Israel Rafalovich
Israel Rafalovich

Time to talk substance

Two decades have passed and the peace process in the Middle East is still used by the Israelis as a cover to consolidate their presence in the West Bank and Gaza.

The peace process came to life after the 1991 Gulf War, but the Israelis developed the strategy to draw out the Israeli-Palestinian negotiations in order to avoid a substantive conclusion and laid out the basis for a consistent expansion of settlements culminating in avoiding the establishment of a Palestinian state.

The Obama administration is trying to reinvigorate former president Bush’s framework for addressing the Israeli-Palestinian conflict but it seems Palestinian public opinion swings against, at this time, any revival of the peace process that from their point of view exists for Israel’s sake rather than for the end of Israel’s occupation and against the establishment of a Palestinian state.

Those who were hoping for a 360-degree change in the US approach to the Middle East peace process have been disappointed. The new administration is exerting pressure on Arab countries to ease sanctions on Israel should the Israelis freeze settlements in the hope that it will restart the peace negotiations.

Arab governments, so far, show themselves cool to the American idea as they want to see a comprehensive approach that will define the final-status issues.

By “final-status issues” Arab governments mean matters such as resolving the question of borders as well as the future of a Palestinian state, the refugees’ future, water disputes and future of Jerusalem.

After past experiences in negotiating with the Israelis, the Arab position is of “what we don’t see we don’t believe”. From the point of view of Arab countries any gesture towards Israel would open their governments to criticism at home for giving something for nothing. Many Arab countries are looking for a tougher American approach towards Israel.

The Palestinians doubt the right-wing Israeli government will do what is needed to reach a permanent peace in the Middle East as they attached so many conditions to the acceptance of a Palestinian state that the Israeli offer looks meaningless to a big part of the Palestinian population.

It is doubtful the Palestinians will agree to restart the peace negotiations with Israel as long as Israel refuses to freeze settlement expansion.

The US and EU carry the responsibility for escalating violence and the current political stalemate in the Middle East. They contributed to the polarisation of the Palestinians and radicalisation of Hamas by isolating them.
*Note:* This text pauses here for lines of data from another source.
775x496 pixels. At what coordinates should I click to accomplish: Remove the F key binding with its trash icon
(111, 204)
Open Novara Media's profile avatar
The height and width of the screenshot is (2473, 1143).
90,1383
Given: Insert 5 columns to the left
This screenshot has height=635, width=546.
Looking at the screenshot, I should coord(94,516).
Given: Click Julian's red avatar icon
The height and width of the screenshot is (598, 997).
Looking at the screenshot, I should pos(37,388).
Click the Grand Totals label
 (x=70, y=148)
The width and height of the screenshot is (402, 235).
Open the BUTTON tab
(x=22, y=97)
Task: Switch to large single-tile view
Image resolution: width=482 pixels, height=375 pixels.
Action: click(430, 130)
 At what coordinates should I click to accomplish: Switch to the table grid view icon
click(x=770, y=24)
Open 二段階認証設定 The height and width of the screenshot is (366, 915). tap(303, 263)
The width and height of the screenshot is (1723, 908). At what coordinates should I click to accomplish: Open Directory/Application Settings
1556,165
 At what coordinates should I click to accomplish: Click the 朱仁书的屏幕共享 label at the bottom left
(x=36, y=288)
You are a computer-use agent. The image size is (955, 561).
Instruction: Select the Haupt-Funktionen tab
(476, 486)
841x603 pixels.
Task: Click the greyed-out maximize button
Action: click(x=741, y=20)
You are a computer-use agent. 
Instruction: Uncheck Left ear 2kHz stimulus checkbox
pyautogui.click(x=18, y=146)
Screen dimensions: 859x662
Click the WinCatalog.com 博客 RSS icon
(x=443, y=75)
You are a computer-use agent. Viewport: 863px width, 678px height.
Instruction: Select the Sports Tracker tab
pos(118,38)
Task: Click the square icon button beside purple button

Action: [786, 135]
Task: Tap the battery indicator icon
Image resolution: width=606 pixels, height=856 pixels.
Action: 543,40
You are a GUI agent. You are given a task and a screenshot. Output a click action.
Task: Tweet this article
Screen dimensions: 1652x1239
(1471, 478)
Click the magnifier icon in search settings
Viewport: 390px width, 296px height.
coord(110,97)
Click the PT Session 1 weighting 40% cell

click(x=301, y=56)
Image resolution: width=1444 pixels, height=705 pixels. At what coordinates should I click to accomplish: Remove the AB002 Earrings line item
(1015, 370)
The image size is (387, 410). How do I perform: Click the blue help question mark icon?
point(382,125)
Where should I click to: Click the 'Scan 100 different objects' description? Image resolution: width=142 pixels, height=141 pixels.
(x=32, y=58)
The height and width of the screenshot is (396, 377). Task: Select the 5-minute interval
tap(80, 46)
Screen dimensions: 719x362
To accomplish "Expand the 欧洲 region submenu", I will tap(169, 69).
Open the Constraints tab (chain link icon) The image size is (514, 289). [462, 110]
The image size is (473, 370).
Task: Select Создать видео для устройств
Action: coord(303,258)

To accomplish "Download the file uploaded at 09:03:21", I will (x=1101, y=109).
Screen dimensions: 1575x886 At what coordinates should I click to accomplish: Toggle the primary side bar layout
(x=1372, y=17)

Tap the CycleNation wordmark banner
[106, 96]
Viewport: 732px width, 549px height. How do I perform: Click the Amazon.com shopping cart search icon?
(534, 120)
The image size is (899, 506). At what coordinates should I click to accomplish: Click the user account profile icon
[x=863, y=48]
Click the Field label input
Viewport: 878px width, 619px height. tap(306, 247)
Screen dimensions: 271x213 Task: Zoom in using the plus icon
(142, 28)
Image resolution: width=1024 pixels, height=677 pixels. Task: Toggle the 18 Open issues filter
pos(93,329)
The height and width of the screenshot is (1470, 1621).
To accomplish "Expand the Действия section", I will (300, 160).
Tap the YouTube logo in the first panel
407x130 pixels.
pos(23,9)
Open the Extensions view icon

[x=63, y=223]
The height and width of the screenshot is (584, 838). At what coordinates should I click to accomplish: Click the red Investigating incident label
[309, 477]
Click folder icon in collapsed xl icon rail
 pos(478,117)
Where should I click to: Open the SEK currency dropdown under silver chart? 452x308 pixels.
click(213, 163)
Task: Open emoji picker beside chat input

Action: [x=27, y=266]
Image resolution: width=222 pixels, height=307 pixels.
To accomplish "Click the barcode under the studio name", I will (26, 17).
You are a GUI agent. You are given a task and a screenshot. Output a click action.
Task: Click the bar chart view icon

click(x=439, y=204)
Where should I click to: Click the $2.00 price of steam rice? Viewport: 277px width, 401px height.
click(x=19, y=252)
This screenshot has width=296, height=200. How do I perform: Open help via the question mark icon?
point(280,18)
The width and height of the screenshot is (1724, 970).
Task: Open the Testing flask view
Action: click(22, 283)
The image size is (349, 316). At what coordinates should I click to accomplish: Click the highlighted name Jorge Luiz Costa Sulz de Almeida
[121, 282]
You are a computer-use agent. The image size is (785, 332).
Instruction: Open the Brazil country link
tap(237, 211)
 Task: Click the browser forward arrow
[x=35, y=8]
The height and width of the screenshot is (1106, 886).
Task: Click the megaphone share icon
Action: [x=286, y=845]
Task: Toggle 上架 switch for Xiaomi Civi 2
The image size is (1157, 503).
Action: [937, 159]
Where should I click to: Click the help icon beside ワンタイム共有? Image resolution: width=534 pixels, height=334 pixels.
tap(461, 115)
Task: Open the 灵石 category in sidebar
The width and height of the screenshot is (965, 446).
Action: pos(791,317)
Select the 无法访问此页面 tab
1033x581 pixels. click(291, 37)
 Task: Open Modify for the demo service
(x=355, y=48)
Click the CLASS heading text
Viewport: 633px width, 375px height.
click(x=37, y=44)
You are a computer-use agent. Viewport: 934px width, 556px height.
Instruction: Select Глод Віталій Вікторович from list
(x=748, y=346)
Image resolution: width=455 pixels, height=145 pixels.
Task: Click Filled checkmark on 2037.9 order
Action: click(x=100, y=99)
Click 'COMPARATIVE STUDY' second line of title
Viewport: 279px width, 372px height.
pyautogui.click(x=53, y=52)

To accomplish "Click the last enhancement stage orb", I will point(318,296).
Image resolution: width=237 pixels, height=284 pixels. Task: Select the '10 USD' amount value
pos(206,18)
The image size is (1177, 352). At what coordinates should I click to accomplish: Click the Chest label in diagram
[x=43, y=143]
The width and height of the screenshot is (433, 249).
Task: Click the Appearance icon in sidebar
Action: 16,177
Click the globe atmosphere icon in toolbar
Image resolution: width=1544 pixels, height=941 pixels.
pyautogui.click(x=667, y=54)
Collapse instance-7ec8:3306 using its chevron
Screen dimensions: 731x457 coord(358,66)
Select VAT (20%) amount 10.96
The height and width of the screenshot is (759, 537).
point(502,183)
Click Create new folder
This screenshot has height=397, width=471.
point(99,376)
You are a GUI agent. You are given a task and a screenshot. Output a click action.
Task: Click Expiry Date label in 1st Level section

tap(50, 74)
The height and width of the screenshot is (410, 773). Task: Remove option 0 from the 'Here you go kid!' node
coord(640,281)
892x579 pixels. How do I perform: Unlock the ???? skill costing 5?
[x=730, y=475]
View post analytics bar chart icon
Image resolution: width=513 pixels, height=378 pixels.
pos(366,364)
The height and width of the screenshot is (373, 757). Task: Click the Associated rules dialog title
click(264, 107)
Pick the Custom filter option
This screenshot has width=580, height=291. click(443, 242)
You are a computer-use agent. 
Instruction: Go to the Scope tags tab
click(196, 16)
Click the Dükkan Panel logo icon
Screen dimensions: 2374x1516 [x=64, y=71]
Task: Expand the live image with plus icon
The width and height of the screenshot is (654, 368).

Now it’s time to start talking to Hamas.

The policy of isolating Hamas proved to be a failure. To the contrary, it demonstrated that this policy increased Hamas’s popularity among Palestinians and entrenched control of the Gaza Strip. There have been no fundamental changes in the constellation of power in the Middle East or in the occupied territories.

The current talks between Fatah and Hamas on the formation of a unity government are the outcome of events that brought the two to face reality and are not the result of a policy by Israel or any other government.

The question of how to deal with Hamas as a government party is gaining importance.

For Hamas, a unity government and power sharing would raise the chances of borders being opened. Should Hamas decide to join a unity government, they will do so with the hope of gaining more international legitimacy and enhancing their capacity to act.

A Palestinian unity government deserves to be supported by the US and EU in order to prove they are capable of transformation.

The US and EU, especially, should be reminded that this can be the unity government they failed to bring to life in 2007. Failure to form a unity government will make it difficult for the Palestinians to formulate and implement a strategy towards Israel.

Furthermore it will lead to the radicalisation among Palestinians and propel the Islamists to power in the West Bank too. Any progress in finding a solution to the Israeli-Palestinian conflict will require fundamental changes in the strategies of the US and EU.

President Obama believes that establishing a Palestinian state is something he can make happen. It remains to be seen whether there will be any substantial changes in the American as well as European policies towards the Middle East peace process as the political constellation in Israel and Palestinian territories is reason to doubt the possibility of a long-term substantial peace.